= Polka-dot paint =

Typically fictional product

Red on yellow polka dots

Polka dot paint is a paint of "polka dot color", i.e., a paint which paints an object with a polka dot pattern.

The paint is traditionally the subject of a fool's errand prank played upon apprentices in the decoration or construction trade, who are sent to fetch a bucket of polka-dot paint. A polka-dot paint effect has been produced in stage magic, and in the 1950s, a polychromatic paint was invented which created a dotted effect when dry.

==Magic tricks==
In the United States, several magicians invented a trick in which they demonstrated painting with polka-dot paint. Paul Stadelman also performed a version of the trick where he additionally offered to paint some stripes for the audience, producing a mix of the two and saying that he "didn't get all the polka dots out of the brush".
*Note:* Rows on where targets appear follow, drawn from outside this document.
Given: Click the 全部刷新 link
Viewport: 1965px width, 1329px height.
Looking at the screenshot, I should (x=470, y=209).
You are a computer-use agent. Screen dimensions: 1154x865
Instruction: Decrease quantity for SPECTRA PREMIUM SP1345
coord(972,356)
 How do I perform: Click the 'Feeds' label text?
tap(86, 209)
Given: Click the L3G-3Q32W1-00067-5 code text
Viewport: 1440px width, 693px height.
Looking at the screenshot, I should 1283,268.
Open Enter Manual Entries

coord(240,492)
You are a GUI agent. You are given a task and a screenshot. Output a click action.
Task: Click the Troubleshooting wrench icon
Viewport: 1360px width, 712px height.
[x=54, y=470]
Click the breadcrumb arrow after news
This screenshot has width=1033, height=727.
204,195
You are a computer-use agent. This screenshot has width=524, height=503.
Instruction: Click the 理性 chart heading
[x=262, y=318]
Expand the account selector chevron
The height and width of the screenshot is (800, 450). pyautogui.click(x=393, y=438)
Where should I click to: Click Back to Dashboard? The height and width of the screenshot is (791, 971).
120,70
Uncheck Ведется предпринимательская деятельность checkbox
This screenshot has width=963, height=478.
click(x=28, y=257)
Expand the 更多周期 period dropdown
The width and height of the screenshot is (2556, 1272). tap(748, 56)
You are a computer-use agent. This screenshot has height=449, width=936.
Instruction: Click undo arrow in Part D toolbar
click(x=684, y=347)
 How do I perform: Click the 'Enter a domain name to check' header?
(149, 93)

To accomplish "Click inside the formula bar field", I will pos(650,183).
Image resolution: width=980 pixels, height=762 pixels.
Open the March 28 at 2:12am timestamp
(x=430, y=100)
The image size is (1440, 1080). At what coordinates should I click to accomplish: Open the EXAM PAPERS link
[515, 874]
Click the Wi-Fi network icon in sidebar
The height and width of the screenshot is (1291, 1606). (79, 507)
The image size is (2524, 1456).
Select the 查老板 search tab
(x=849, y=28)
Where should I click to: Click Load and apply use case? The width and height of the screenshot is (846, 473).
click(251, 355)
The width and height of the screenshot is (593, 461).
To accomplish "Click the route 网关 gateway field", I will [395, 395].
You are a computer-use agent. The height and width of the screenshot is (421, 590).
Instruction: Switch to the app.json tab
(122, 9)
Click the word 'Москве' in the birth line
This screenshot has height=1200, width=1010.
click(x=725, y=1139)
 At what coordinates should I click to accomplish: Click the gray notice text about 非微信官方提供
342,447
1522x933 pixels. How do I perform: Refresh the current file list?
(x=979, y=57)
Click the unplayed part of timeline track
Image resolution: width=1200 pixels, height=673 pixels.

The trick became the subject of litigation when Stadelman sued Harry Albacker for copying the trick in the 1950s. Albacker's defense was that the magic act was "old as the hills", and hence in public domain. Stadelman, in his turn was challenged by other magicians who claimed that he stole the idea from the "Barber's pole paint" trick.

The idea of the trick is simple: the object is pre-painted in the desired pattern with oil-based paint and then covered with white watercolor or whitewash. During the trick, the top watercolor is removed with a wet brush. Stadelman said that after he performed this trick at paint dealers' conventions, he would often get letters from people who wanted to market this paint.

Another version of the trick involves colorless chemicals on the object which become colored after a reaction with another chemical on the brush.

==Real paint==
In 1950, a product called "Plextone" by Maas & Walsdtein Co. was advertised, a finishing which is a single application produced "a network of interlaced but separate colors — a 'Polka Dot' paint". In 1952, a John C. Zola patented (US 3811904 ) polychromatic paint, technically described as "a multicolor paint from lacquer-based colorants suspended in water". The inventor was inspired by French painter Georges Seurat, who created his impressionist effects using small dots of paint. Sapolin Paints, Inc. of New York City sold "polka-dot paint" in a spray can, which sprayed droplets of paint; the farther the can was from the surface, the smaller were the dots.

==In popular culture==
- In The Vanishing Private cartoon (1942), private Donald Duck tries to camouflage a cannon by painting it with red, green and yellow stripes, and black polka dots, from a single bucket.
- Polka-dot nail polish and marker pens incorporate glitter or non-glitter colored particles to do the trick.
- One can create polka-dot brushes for various computer graphics software, such as Photoshop, GIMP, etc.